I walked along the cliff to where I remembered the angle lowering more, to almost a ramp. At the last runnel, I turned my back, squatted down, put my feet on opposing walls, then started stemming down. I heard the trolling motor of the boat come on and whirr its way over to where I would come off. From a safe height I jumped, swimming in the cool green water.
The following week I returned to Lake Amistad, again with Travis and the guy I had been riding down with a lot. There was nonstop speech. When Travis wandered away the guy I’d been riding down with said to me, “Everything you say seems meant to cut me down” and I said, “I feel exactly the same way. It’s unlikely either of us are right. We have to get through this weekend.” I hope, but doubt, that this was the last time I did that.
The climbing along the river was some of the rowdiest I’ve ever done, so unknown, there was often no time to do anything anyone else had done already.

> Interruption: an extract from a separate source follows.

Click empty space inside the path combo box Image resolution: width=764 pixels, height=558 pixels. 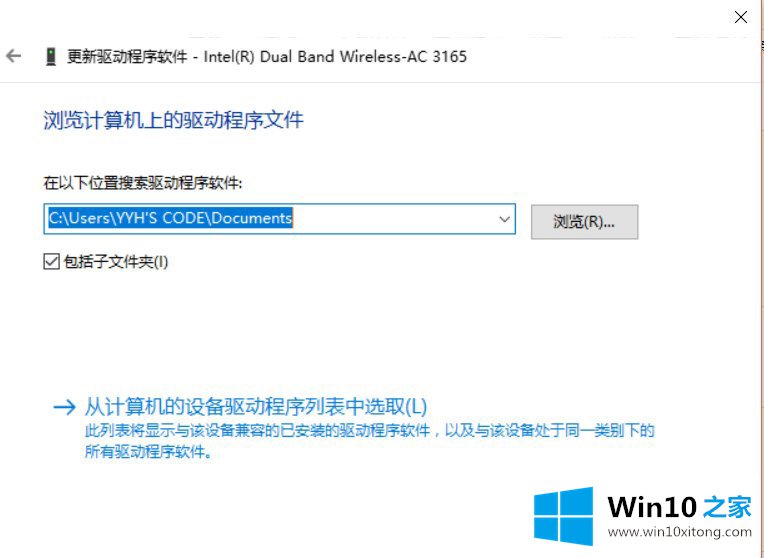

There were so many lines, everything was available, we got to indulge in that old school kind of climbing mentality, how I imagine it before difficulty was the game, when it was all about getting to the top–just find the line of weakness. I’d been seeing a diagonal line of holes on a prominent, 90 foot wall. It dribbled up, big juggy-looking hand and foot holds, for about 40 feet then flattened out. I pulled on and started up the holes. When the holes petered out I make two easy moves onto the face. Then two more moves. Then a move that was longer than I expected, then another one that I knew I couldn’t reverse. “I don’t think I can down climb that one.” I said to the boat and to myself. From here I saw the wall up to that point had been very slightly low angle, and to come off would require pushing hard off the wall to safely land in the water.
And I just really didn’t care. I kept going up, there were holds, if stepped up high and reached up higher, my fingers always found something. Then I was at the top, in Mexico.
The boat trolled below me. “Do you see a way off?”
I started walking through the desert brush in my bikini and climbing shoes. Shoulder high bushes full of spikes everywhere. Brambles every step. The heat. To my right was more of this, more sand, plants evolved into their heinous stoic violence. On my left the steep drop down to the water and the boat, my ride. Beyond that, Texas. I kept walking, the boat puttering along keeping pace with me. The brush thickened, and I had to keep going, so I let it scrape me up, because there was really nowhere else it or I could be, and moving it away would just make it worse. I walked right up to the edge of the cliff, looking into a shady canyon off the main river. “This looks good, might be some loose rock so be careful,” was the report from below. I turned back to the sunny desert, stepped down onto a block, and climbed down.